Quincy also said that in a briefing for consumer groups Thursday, federal officials said they would conduct focus group testing to improve the forms over time. Drafts of the forms were tested by Consumers Union last spring and by America’s Health Insurance Plans, the insurance trade association.
AHIP President and CEO Karen Ignagni said in a statement that the final regulation “makes some important improvements over the preliminary rule, but additional time and flexibility are needed to avoid imposing costs that outweigh the benefits to consumers.”
“The benefits of providing a new summary of coverage document must be balanced against the increased administrative burden and higher costs to consumers and employers,” Ignagni said. “Requiring a separate document for each coverage scenario will significantly increase administrative costs and potentially result in consumers having to sort through scores of pages of coverage information.”
The forms were drafted by a group assembled by the National Association of Insurance Commissioners that included state insurance regulators, and insurance, consumer and patient advocacy representatives.
Mila Kofman, a research professor at Georgetown University who co-chaired the group when she was Maine’s superintendent of insurance, said that when consumers shop for insurance now, “co-insurance” or “annual deductible” may mean different things depending on the policy. Providing uniform information that’s easy to understand will empower consumers, she said.
“This will fundamentally change the way insurance is sold and the way is bought, and will make it much easier for consumers,” she said.

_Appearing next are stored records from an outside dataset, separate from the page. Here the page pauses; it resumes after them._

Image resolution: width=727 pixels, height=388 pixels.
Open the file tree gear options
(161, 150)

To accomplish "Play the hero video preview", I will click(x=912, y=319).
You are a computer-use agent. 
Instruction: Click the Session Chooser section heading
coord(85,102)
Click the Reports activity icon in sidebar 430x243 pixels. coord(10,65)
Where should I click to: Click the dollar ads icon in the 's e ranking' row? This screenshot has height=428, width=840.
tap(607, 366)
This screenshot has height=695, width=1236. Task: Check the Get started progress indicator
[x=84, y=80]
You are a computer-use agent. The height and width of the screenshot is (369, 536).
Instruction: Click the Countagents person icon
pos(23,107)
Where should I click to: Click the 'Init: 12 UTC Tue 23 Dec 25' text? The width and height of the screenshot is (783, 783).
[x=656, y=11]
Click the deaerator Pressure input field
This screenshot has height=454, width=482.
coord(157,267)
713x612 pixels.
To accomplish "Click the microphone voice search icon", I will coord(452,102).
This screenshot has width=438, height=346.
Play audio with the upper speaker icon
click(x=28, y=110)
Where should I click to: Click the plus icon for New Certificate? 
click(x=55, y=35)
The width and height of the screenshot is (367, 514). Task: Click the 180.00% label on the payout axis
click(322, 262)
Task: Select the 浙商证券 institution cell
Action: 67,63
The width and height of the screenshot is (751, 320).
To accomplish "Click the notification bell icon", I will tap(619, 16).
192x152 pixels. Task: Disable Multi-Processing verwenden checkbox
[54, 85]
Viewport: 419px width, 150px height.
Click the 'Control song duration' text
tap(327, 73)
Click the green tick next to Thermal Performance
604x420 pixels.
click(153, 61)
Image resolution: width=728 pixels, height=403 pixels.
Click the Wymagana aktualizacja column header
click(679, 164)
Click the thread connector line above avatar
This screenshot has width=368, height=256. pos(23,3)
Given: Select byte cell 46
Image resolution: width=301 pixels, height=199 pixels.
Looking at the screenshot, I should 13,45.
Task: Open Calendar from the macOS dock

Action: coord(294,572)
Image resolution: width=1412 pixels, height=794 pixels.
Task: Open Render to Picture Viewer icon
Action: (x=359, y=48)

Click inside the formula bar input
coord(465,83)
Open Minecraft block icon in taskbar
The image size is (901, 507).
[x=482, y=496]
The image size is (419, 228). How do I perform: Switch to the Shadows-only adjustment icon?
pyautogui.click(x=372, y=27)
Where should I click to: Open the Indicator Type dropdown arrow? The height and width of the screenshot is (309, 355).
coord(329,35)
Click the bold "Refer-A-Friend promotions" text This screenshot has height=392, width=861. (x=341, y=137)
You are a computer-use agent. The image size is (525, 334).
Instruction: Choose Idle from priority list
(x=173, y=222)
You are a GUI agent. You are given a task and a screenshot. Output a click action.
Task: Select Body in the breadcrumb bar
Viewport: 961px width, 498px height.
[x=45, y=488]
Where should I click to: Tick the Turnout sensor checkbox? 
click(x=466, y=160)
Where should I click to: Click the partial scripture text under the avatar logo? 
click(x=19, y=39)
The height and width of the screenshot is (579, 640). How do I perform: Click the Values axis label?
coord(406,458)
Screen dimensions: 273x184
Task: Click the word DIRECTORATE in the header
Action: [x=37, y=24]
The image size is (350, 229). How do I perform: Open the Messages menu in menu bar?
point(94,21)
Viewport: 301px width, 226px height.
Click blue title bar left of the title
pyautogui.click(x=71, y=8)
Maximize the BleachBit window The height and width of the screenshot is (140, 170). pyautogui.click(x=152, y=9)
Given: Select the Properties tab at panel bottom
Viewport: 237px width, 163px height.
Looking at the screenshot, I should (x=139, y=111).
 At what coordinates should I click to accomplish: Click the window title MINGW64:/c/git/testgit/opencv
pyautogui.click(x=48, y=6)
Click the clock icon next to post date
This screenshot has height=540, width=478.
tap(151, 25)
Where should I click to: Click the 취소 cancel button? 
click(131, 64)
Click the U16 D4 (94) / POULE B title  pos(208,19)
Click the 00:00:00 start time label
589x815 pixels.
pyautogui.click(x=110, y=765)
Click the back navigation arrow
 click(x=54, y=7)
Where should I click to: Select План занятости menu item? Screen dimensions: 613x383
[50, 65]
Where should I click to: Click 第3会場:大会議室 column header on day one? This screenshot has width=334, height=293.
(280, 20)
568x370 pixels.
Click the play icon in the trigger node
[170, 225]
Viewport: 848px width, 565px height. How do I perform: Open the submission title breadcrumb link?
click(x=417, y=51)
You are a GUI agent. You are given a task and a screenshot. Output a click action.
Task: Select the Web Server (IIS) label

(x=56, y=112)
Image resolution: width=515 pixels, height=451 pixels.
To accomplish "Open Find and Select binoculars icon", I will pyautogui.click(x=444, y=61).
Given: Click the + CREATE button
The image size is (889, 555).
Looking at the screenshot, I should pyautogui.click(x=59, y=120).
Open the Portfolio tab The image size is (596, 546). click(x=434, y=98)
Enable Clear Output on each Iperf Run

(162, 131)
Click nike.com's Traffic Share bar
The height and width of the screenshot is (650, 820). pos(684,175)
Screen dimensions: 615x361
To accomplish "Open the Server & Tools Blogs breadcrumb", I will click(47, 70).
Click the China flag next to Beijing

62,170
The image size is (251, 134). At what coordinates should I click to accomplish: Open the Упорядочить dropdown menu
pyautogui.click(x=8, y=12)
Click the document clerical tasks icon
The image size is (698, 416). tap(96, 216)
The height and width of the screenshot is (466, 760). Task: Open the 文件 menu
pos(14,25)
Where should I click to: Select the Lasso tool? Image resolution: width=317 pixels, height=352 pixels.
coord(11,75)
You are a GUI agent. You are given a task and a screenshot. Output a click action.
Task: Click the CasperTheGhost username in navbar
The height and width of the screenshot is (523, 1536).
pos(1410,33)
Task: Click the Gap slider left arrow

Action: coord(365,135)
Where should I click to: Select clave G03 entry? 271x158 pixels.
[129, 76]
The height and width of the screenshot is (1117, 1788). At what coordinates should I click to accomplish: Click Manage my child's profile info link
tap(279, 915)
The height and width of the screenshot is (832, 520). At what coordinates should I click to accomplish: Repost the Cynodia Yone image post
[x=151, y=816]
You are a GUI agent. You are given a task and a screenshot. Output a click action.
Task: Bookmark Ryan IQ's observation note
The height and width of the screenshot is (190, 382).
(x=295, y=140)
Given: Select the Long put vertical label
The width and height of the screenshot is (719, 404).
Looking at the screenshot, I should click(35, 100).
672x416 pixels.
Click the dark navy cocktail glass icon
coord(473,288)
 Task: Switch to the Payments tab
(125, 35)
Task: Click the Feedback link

But Steve Wojcik, vice president at the National Business Group on Health, a Washington advocacy for 340 of the country’s largest employers, was among those who were less enthusiastic. He said the forms duplicate what is already required by Labor Department rules.
“Our preference was to be exempt,” said Wojcik. “This is just going to be confusing and just adds costs for the plans and ultimately the plans’ participants.”
Although the new forms haven’t received as much attention as other provisions of the law, the effort is popular with the public. Some 84 percent of adults surveyed view the benefits summary requirement somewhat or very favorably, better than any of the other 15 provisions of the health law rated, according to the November Kaiser Health Tracking Poll. (The tracking poll is produced by the Kaiser Family Foundation. KHN is a project of the foundation.)